When the young minister came to Kilsyth he bore with him an honourable name. He was off those Hills who had been influential in the Church for generations. He was the son of Dr. Alexander Hill, first minister of Dailly, and then Professor of Systematic Theology in the University of Glasgow. He was the grandson of Dr. George Hill, who was a graduate when he was fifteen,

and a Professor of Greek in St. Leonard's College when he was twenty-two, who afterwards became minister of St. Andrews, and Principal and Primarius Professor in St. Mary's College, St. Andrews, and the fame of whose "Lectures in Divinity" is still in all the Churches both of Great Britain and America. And there was what some will hold to be a more honourable connection still. He was a direct descendant of the masterful Principal Carstares, who had saved the Church, as has been noticed, in an eventful crisis of her history. If the Kilsyth parishioners felt proud of their young pastor, had they not good reason?

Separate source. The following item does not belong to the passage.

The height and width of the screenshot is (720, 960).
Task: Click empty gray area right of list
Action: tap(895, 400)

Alexander Hill was a student of the University of Glasgow. As a young man, he was buoyant and hopeful, and held in good regard by all his companions. One of his college friends was A. K. H. Boyd, who was two years behind him in his university course. On the Sunday after he was licensed, the 7th January, 1849, he preached twice; in the forenoon, in the Barony, when a large number of his fellow-students gathered, interested, to witness the starting of their friend in professional life; in the afternoon, in the Tron Church, when his future colleague was again with him, as might have been expected, seeing the Tron was then his father's parish. The afternoon subject was "The hope that maketh not ashamed." To most young men, the first service is much of a trial, and somewhat of a strain, on the nervous sensibilities. The young man, however, acquitted himself more than creditably. He conducted the services after a manner which justified prognostications of a bright future.

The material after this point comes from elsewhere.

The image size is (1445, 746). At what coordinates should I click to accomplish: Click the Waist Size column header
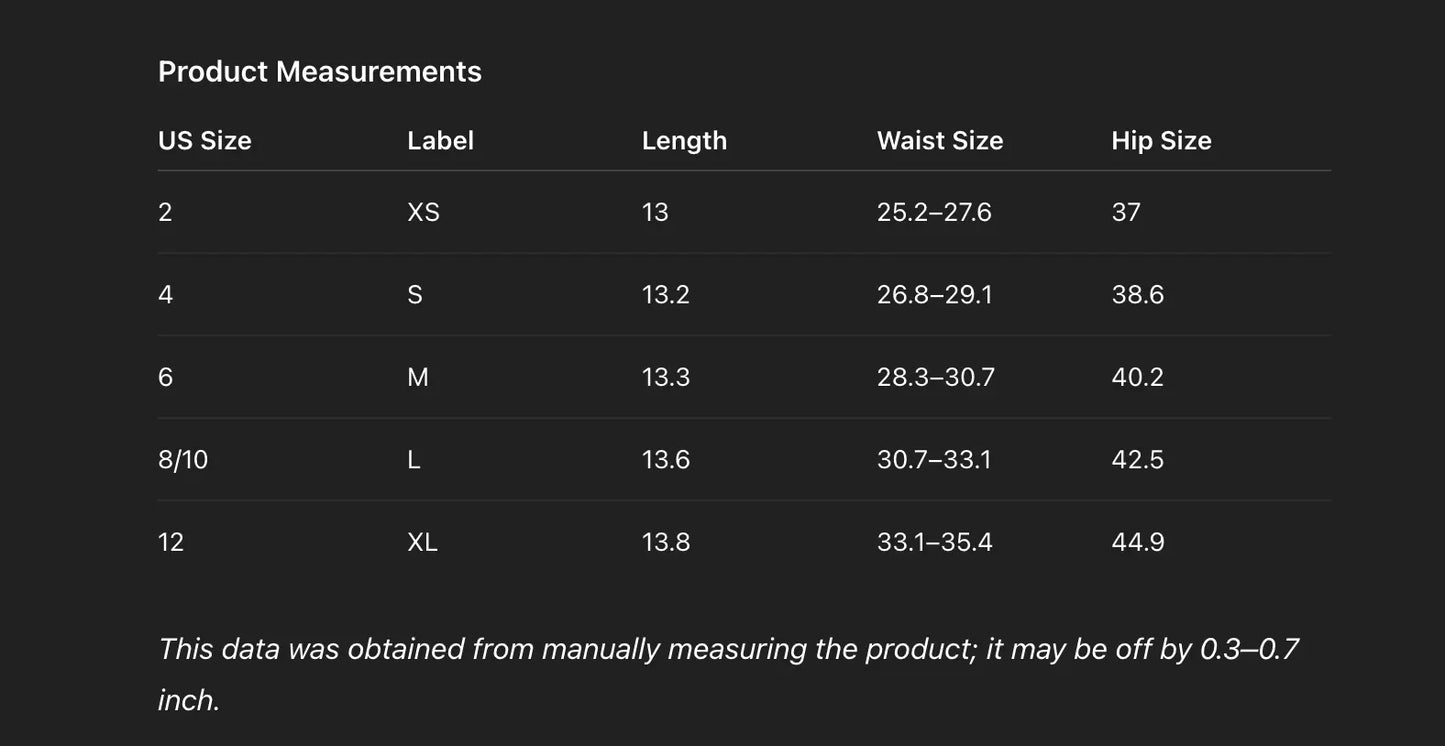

Mr. Hill's probationary period was of the shortest. Before the year was out, he was the minister elect of Kilsyth. The people had their choice, and they chose

him. The day of his ordination was the 20th December. It was a beautiful winter day; overhead the sky was clear, and underfoot the ground was hard-bound with frost. As Mr. Hill and his friend, Mr. Boyd, who was again with him, were walking through the village in the evening, after the solemn services of the ordination were over, they witnessed one of those magnificent sunsets which come to the parish with the winter solstice. In Kilsyth, the winter sunsets are far more glorious spectacles than those of the summer. Looking back upon that evening, Dr. Boyd says, "The sky was red, and, as the great sombre disc of the sun went down, we saw against it the handsome square tower of that pretty church which was now his own." And so the two young men parted to see little of each other till a regardless fate yoked them together as fellow-workers in the same field.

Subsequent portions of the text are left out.